*Information shown:*

start

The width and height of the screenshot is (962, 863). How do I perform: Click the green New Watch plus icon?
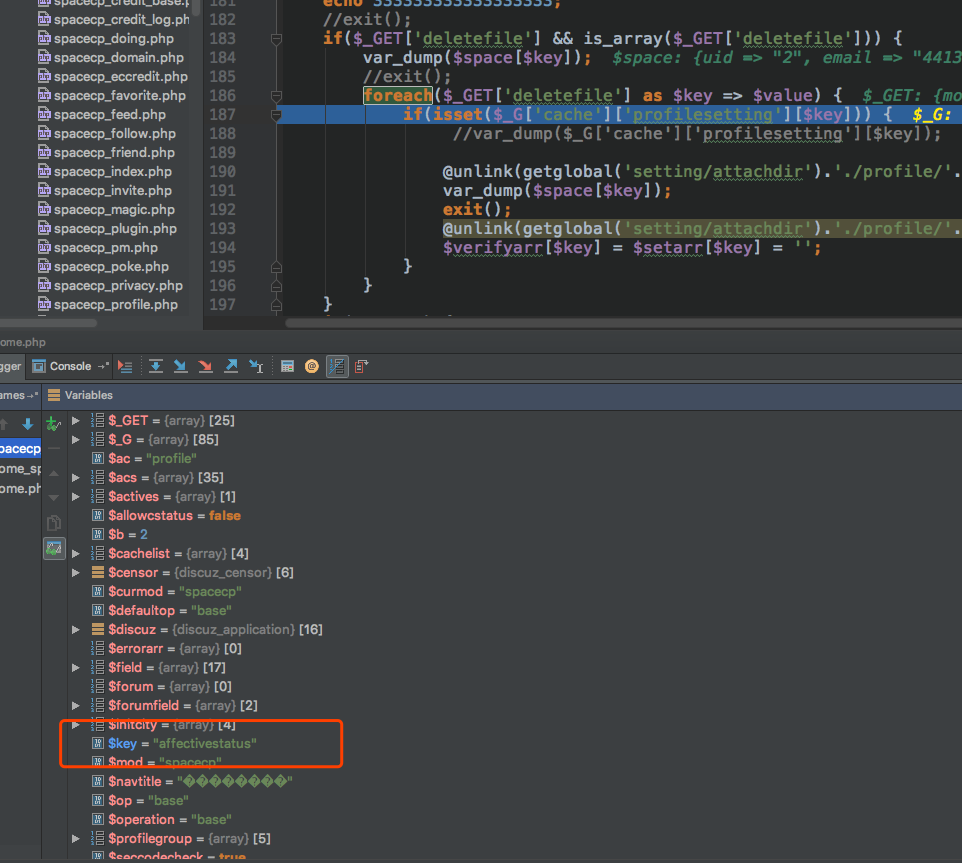54,425
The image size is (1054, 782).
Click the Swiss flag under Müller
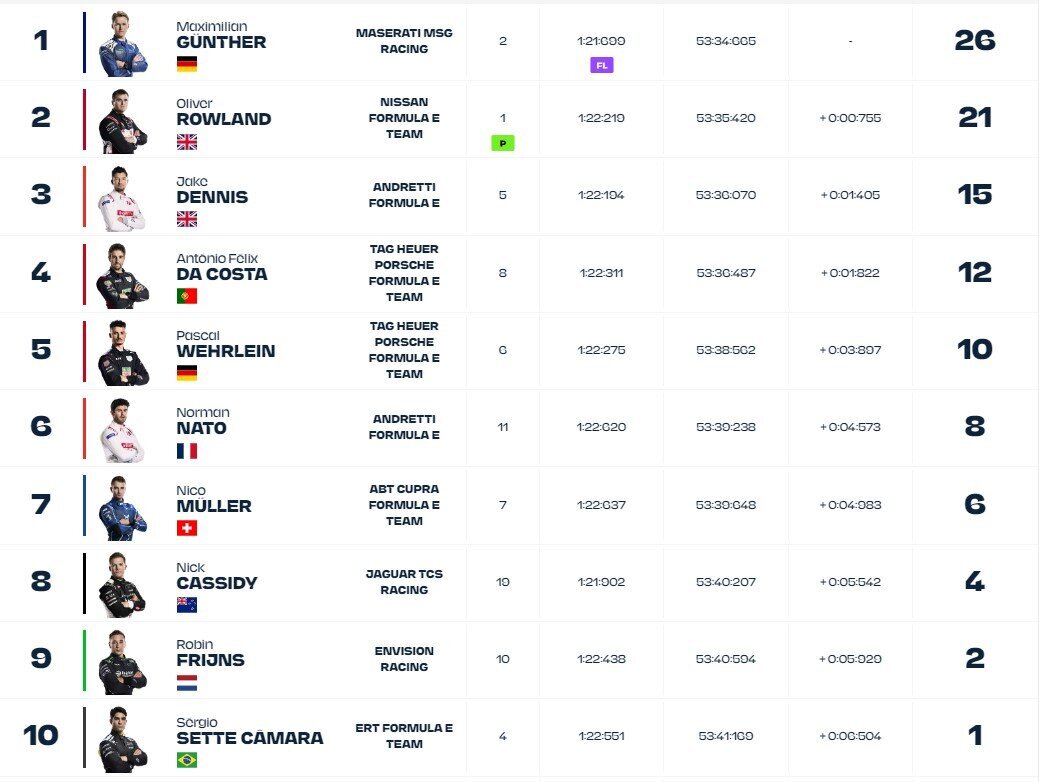coord(186,528)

end

*Requirements:*
Reproduce the entries above with every occurrence of "Click" substituted by "Tap", leaving all other text unchanged. Omit the pictures from your reproduction.

*The output:*
The width and height of the screenshot is (962, 863). How do I perform: Tap the green New Watch plus icon?
54,425
The image size is (1054, 782).
Tap the Swiss flag under Müller
coord(186,528)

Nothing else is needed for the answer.